**Prompt**
Give as a JSON list of strings the part of the records that opens with the line containing "Click the Xing-Hai-Zhan server icon" and closes with the line containing "Open Preview seats for 12:00 flight", one string per line with blank lines left out.

━━ Material to process

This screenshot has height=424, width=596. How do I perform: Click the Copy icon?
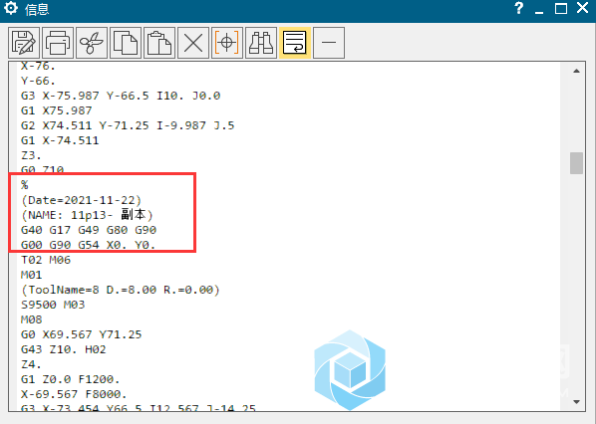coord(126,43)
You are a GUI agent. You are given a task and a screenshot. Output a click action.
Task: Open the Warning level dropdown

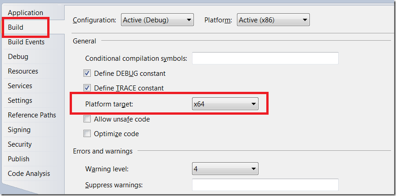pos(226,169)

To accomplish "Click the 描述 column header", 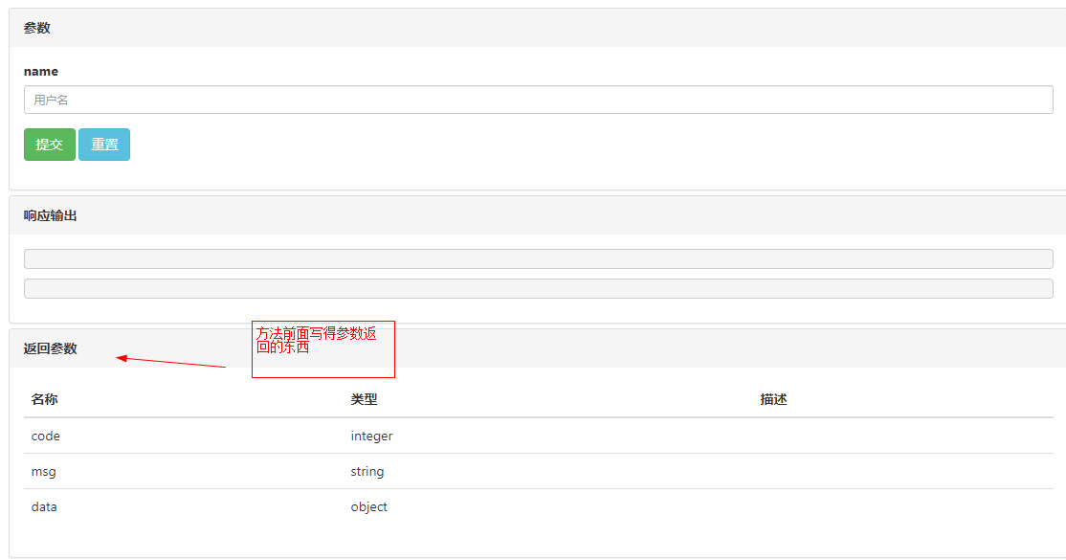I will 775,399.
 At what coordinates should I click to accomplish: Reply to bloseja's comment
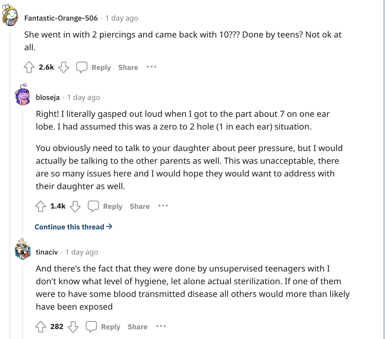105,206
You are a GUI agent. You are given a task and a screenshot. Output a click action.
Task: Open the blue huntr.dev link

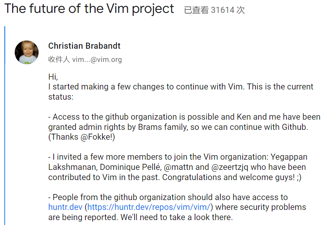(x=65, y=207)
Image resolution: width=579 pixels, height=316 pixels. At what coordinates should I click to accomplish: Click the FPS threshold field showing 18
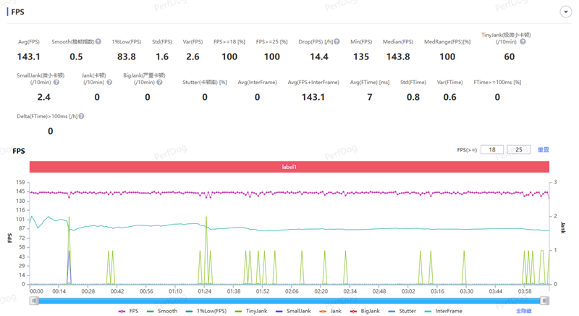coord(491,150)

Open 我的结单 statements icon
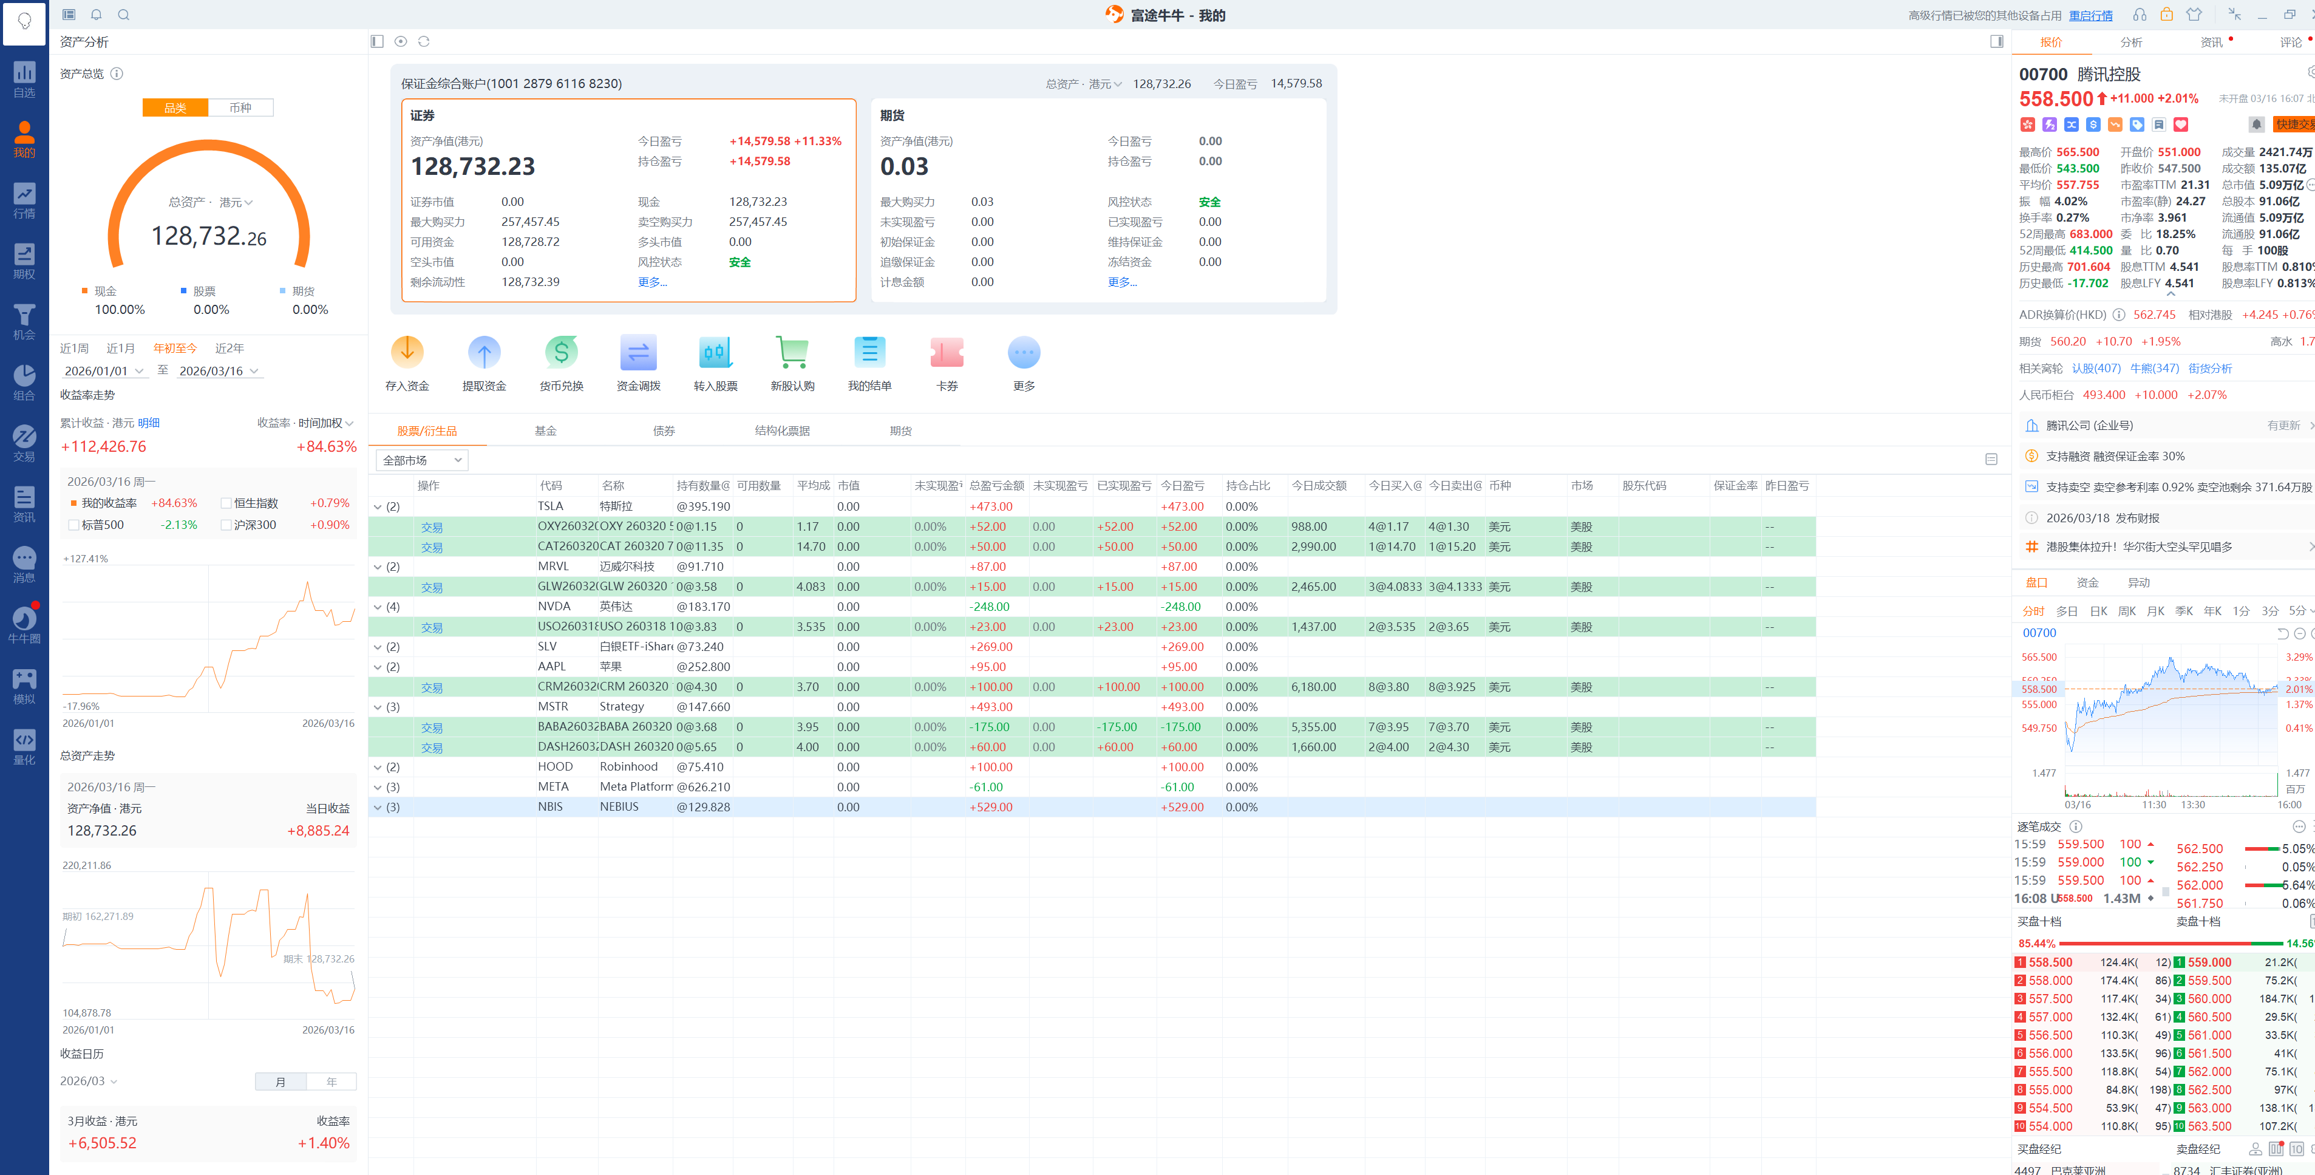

━━━━
━━ Material to process

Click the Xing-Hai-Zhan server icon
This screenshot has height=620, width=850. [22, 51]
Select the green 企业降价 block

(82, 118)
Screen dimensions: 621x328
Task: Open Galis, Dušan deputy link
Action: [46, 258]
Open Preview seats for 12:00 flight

━━━━

**Written answer**
[
  "Click the Xing-Hai-Zhan server icon",
  "This screenshot has height=620, width=850. [22, 51]",
  "Select the green 企业降价 block",
  "(82, 118)",
  "Screen dimensions: 621x328",
  "Task: Open Galis, Dušan deputy link",
  "Action: [46, 258]",
  "Open Preview seats for 12:00 flight"
]